What is history?” Carr concludes at the end of the first chapter, “it is the continuous process of interaction between the historian and [their] facts, an unending dialogue between the past and present.”[1] Carr adds, “Good historians, I suspect, whether they think about it or not, have the future in their bones. Besides the question ‘why?’ the historian also asks the question ‘Whither?’”[2] For Carr, history does not live in books, although facts, and even what he terms “historical facts,” maybe within them. History, for Carr, is the science of society in the present looking to the past not only to remember where it came from but also to “find and accept a sense of direction.”[3]

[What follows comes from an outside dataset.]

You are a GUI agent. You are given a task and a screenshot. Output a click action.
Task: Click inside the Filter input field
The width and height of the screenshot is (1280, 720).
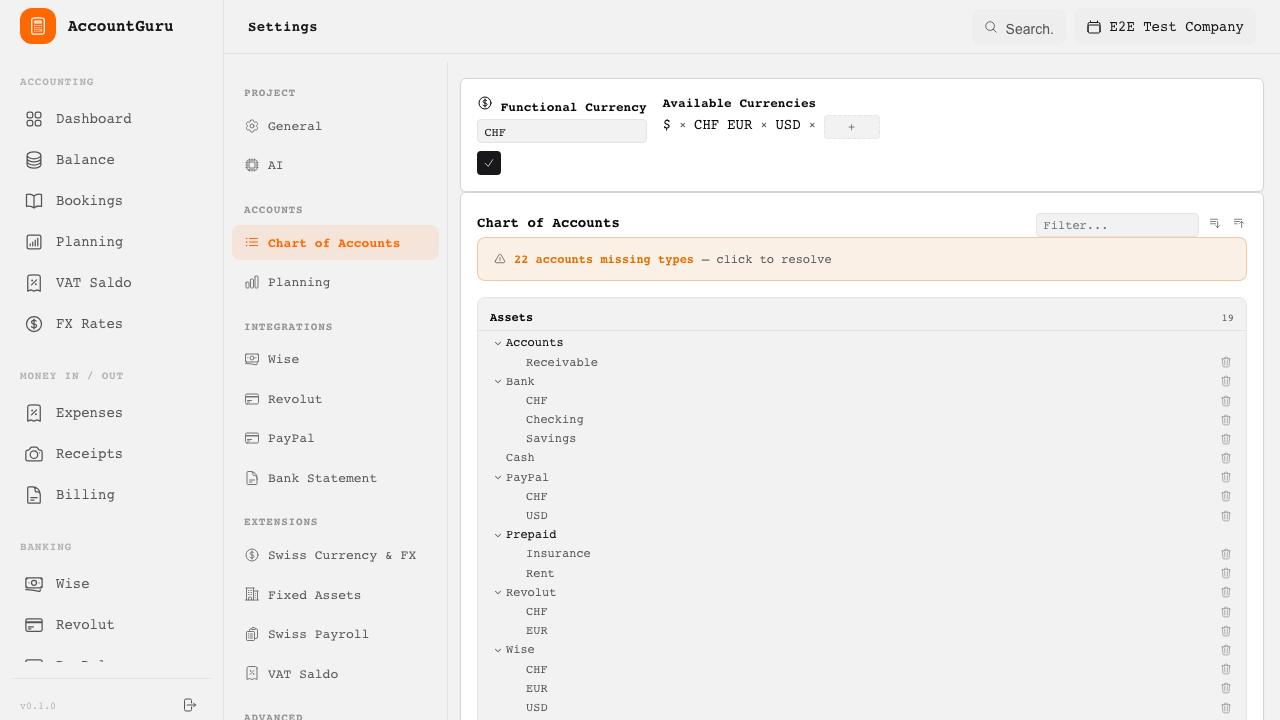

Change is why I study history and why Carr came to understand history as so important to humanity. Carr believed that history (when properly done) was a record of change and a guide map to future change. In the same way,  as societies change, their history changes with them. Not the facts, nor the historical facts, but the way we think about history as a society and the lessons we need from it will continually change. History needs to be constantly studied, constantly interacted with to exist, and continue providing lessons.  Historians with “the future in their bones” must continue to look to the past with a scientific mind. This alone can give the world an idea for change in the future. History is progress; if we do not want a static society, we must study history.

 

[1] E.H. Carr. What Is History? Victoria, Australia: Penguin Books, 2008, 30.

[2] Carr. What Is History?, 108.

[3] 3 E.H. Carr. What Is History? Victoria, Australia: Penguin Books, 2008, 132.